Miguel Ángel Dionisio


Valdemoro

11/11/2020

José Antonio Sánchez-Valdemoro Romero-Salazar. Ese era su nombre completo. Rotundo. Solemne. Aunque Valdemoro, como le llamábamos, no era para nada solemne. Sí era, en cambio, rotundo. Rotundo en su compromiso evangélico con los más marginados de la sociedad, de modo particular con sus queridos presos de la cárcel de Ocaña, donde ejerció como capellán durante muchos años. Labor que compaginaba con la docencia del Derecho Canónico en el Seminario y la capellanía del colegio Tavera, así como con otras múltiples tareas, siempre en las periferias existenciales, como las denominaría el papa Francisco.
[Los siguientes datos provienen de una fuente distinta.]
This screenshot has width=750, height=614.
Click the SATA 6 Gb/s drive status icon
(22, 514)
El trabajo en la cárcel era su pasión. Recuerdo que, en los tiempos en los que fui su alumno, siempre comenzaba las clases con una oración en la que presentaba alguna necesidad especial de cualquiera de los presos a los que atendía. Y, a continuación, aquellas clases en las que la aridez del Ius Canonicum era regada con la pasión por el Evangelio, que daba vida a la frialdad de los cánones, convirtiéndolos no en un fardo pesado sino en ayuda para practicar la virtud de la justicia en el seno de la Iglesia. Porque esta era su gran pasión, la Iglesia, a la que amaba desde el compromiso de su ministerio sacerdotal, siempre abierto al soplo renovador del Espíritu Santo, que le llevaba a estar atento a los nuevos carismas que iban surgiendo tras la renovación del Concilio Vaticano II.
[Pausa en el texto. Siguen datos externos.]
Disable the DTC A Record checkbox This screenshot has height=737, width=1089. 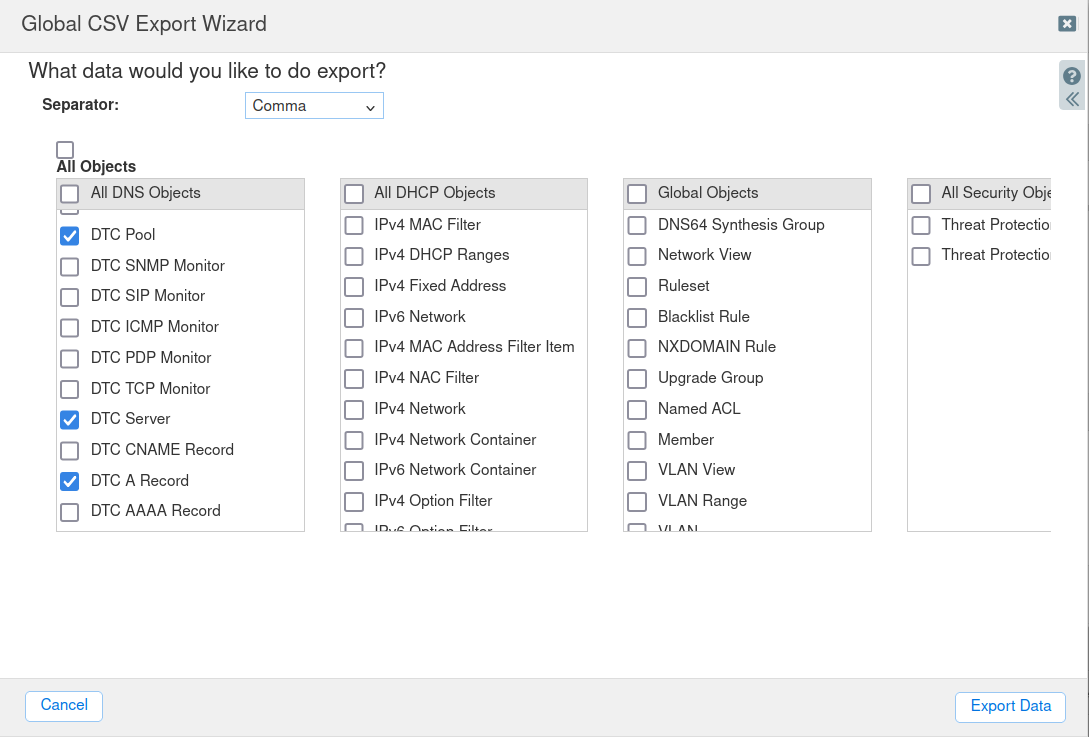(70, 481)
El pasado martes 3 me llegaba, por diversos conductos, la noticia de su fallecimiento a causa de la Covid-19. Otra muerte más, dentro del continuo goteo que, terriblemente, parece que, por su cotidianeidad, ya no nos conmueve. Es tal vez  la más perversa secuela de la pandemia, el olvido de la piedad por los muertos, convertidos en una rutina diaria que leemos con la misma indiferencia que el estado del tiempo o el atropello de un lince. Sólo cuando esa dolorosa lista se encarna en un nombre propio, cercano, conocido, volvemos a la escalofriante realidad que nos envuelve. Así fue mi reacción al saber la muerte de José Antonio. Todo demasiado rápido, consecuencia del brote del virus en la Casa Sacerdotal de Toledo. Hacía tiempo que no hablaba con él, y teníamos pendientes aún muchos temas de los que, en mis investigaciones históricas, esperaba su testimonio como protagonista de los profundos cambios eclesiales de estos últimos sesenta años. Valdemoro te envolvía con el entusiasmo juvenil con el que afrontaba los nuevos retos. Siempre agradeceré el ánimo que me daba en mis trabajos literarios e históricos, el aliento que me transmitía y algún proyecto que quedará tristemente en el tintero.
Nacido en Orgaz un diecisiete de octubre de 1930, su ímpetu parecía desmentir los noventa años que llevaba a cuestas. Allí, al amparo de su Virgen del Socorro, en la muy noble, antigua y leal villa, espera la resurrección quien fue noble de corazón, sinceramente leal y antiguo sólo en la edad.